#### Listed records
----------------
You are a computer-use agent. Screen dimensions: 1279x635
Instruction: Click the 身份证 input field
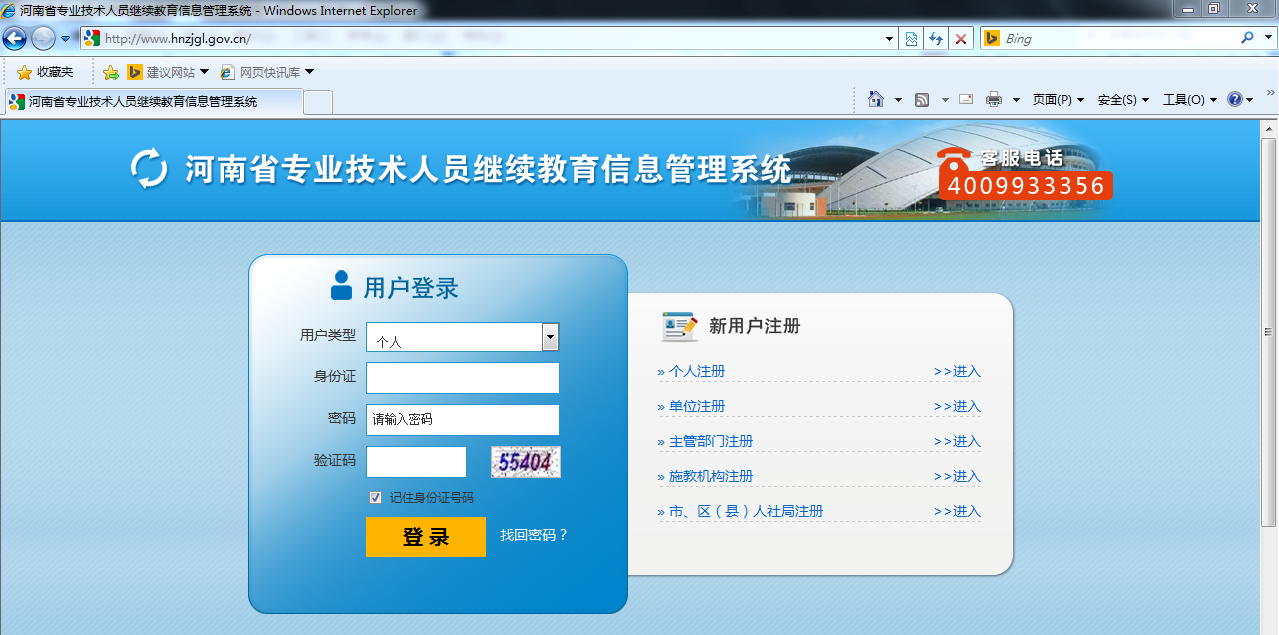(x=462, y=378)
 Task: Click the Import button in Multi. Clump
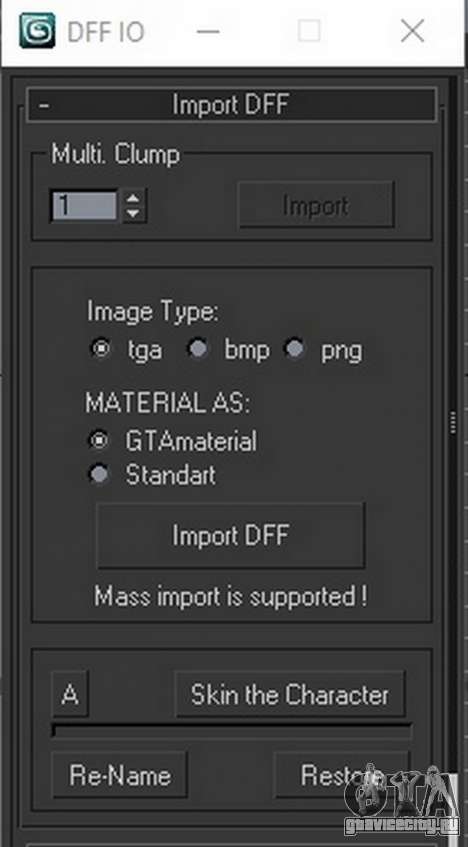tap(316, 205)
----------------
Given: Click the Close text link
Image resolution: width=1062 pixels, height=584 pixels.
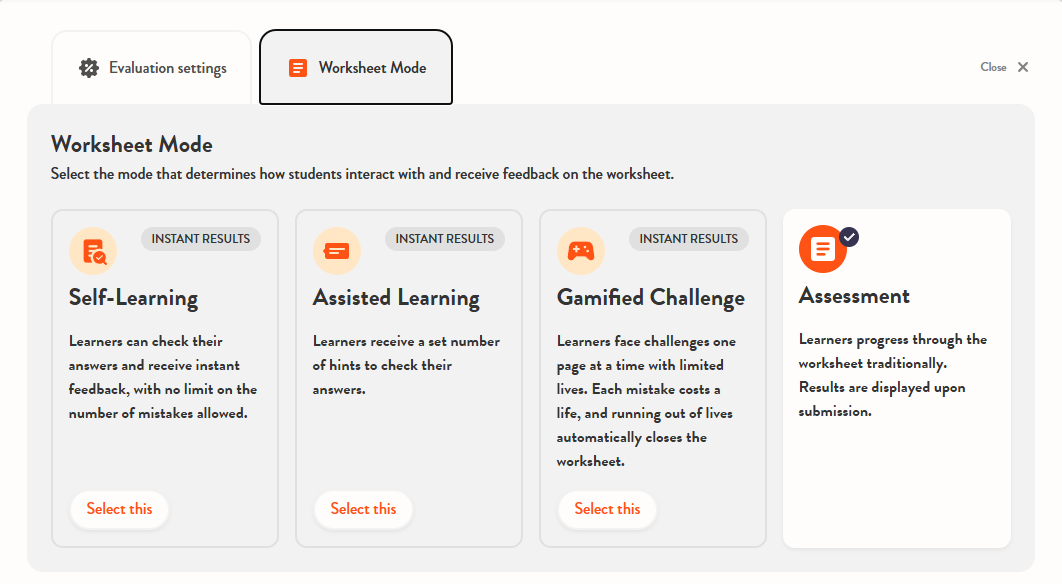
----------------
#### Assignment
Out of the listing above, reproduce exactly the lines from the one with "Given: Click the Close text link" up to and including the one with "Image resolution: width=1062".

#### Solution
Given: Click the Close text link
Image resolution: width=1062 pixels, height=584 pixels.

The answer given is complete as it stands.